(Collected data)
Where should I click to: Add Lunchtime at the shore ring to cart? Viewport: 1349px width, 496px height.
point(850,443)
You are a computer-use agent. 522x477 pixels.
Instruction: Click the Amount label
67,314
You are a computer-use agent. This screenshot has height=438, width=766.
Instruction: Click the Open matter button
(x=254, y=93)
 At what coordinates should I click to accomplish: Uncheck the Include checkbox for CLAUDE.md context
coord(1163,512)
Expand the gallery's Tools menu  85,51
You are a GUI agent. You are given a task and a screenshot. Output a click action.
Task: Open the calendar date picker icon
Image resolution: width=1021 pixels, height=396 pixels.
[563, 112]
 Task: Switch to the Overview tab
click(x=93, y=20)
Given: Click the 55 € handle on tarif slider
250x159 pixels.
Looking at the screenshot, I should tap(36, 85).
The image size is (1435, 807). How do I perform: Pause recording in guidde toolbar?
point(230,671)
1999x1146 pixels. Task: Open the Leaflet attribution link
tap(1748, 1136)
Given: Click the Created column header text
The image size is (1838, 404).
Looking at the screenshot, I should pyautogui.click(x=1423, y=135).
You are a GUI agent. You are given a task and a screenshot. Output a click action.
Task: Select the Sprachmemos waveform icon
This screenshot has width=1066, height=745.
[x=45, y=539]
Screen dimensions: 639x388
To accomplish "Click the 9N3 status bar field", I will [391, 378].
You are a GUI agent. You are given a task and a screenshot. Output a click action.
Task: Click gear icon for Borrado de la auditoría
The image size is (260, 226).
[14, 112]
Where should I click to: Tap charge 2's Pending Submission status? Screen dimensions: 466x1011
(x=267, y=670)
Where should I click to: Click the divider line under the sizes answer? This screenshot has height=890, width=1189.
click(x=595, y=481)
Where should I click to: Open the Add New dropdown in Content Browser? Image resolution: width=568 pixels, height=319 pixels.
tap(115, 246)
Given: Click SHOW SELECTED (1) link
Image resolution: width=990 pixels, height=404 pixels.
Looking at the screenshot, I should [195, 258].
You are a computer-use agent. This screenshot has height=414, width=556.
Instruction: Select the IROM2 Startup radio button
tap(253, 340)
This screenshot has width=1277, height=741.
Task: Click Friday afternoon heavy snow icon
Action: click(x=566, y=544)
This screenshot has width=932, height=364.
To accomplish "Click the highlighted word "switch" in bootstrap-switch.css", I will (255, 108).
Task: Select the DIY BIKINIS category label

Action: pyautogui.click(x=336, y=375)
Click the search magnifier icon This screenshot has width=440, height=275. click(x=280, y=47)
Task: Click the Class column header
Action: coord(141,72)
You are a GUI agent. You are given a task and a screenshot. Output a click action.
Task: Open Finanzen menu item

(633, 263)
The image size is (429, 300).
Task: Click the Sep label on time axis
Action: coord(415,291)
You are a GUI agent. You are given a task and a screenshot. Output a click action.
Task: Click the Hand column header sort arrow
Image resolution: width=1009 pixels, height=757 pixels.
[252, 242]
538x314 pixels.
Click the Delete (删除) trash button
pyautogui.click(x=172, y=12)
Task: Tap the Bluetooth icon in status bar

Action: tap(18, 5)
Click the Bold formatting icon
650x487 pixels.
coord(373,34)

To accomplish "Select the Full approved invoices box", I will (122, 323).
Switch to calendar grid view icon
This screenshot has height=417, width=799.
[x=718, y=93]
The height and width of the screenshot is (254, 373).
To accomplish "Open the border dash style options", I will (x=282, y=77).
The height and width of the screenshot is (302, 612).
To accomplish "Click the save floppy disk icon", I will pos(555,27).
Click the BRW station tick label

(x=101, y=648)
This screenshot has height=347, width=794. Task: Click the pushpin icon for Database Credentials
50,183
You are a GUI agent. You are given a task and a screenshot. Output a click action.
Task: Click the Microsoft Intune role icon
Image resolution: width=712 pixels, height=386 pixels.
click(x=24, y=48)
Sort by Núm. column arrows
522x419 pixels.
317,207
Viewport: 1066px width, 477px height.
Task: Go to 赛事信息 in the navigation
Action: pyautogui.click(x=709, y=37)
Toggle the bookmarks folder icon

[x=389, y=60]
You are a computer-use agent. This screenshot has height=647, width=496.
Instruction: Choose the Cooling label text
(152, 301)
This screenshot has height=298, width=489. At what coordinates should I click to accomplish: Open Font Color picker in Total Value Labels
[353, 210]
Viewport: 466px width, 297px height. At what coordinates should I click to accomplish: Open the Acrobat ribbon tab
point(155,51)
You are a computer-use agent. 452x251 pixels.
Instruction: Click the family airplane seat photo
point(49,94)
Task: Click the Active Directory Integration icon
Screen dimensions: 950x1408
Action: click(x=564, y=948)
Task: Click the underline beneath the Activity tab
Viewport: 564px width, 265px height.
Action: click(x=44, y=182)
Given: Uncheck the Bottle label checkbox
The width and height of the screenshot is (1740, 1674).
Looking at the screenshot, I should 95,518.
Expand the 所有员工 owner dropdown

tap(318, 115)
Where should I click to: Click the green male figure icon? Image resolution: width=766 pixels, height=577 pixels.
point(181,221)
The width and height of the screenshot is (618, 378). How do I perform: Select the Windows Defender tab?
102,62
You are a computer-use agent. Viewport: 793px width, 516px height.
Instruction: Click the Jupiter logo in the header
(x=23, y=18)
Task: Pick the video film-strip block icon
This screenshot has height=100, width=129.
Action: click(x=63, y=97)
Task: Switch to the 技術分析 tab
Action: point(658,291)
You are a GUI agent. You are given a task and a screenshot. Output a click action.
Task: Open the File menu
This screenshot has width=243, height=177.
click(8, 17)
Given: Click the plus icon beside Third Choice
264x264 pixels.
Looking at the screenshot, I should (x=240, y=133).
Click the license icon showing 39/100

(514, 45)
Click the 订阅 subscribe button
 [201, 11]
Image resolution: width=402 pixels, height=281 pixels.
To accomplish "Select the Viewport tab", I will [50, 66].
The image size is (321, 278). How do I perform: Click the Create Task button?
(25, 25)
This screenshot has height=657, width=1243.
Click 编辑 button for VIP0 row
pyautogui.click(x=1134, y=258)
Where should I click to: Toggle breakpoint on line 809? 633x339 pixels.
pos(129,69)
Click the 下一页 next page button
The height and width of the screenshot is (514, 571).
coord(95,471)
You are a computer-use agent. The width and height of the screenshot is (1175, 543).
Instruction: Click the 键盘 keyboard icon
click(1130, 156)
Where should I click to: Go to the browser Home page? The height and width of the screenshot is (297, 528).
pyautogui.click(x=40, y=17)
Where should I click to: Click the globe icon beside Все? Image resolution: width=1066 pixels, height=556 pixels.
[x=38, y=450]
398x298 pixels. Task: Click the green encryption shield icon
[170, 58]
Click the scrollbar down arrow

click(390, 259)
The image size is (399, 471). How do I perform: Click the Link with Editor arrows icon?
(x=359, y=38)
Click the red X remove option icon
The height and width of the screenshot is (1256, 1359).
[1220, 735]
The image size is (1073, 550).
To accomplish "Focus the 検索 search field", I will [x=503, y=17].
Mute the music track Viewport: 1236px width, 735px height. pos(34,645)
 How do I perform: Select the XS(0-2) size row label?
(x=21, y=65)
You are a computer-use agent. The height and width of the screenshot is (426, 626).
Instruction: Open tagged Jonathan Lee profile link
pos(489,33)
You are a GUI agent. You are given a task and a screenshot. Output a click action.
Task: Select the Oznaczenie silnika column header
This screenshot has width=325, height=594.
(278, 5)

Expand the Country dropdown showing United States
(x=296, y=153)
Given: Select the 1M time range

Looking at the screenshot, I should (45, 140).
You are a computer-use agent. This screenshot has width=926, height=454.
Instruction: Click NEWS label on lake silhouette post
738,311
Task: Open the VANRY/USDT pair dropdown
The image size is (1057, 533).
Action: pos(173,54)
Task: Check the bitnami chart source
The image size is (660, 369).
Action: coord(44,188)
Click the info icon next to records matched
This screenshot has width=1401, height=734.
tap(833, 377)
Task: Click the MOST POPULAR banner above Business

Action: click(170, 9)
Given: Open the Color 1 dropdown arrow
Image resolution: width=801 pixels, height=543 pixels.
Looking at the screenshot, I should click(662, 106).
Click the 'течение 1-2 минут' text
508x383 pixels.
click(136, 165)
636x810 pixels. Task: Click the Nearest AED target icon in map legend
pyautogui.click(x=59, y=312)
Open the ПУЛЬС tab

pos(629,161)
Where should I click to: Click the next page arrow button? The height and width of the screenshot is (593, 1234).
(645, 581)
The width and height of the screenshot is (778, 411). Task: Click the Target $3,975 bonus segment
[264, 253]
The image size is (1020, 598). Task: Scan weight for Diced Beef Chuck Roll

• Short task: Reproduce only the lines of the material starting at the one containing "Where should I click to: Toggle" and ending at the one containing "click(1130, 156)", changing "keyboard" to "input" and leaving everything else untouched.

• Response to the exercise:
Where should I click to: Toggle breakpoint on line 809? 633x339 pixels.
pos(129,69)
Click the 下一页 next page button
The height and width of the screenshot is (514, 571).
coord(95,471)
You are a computer-use agent. The width and height of the screenshot is (1175, 543).
Instruction: Click the 键盘 input icon
click(1130, 156)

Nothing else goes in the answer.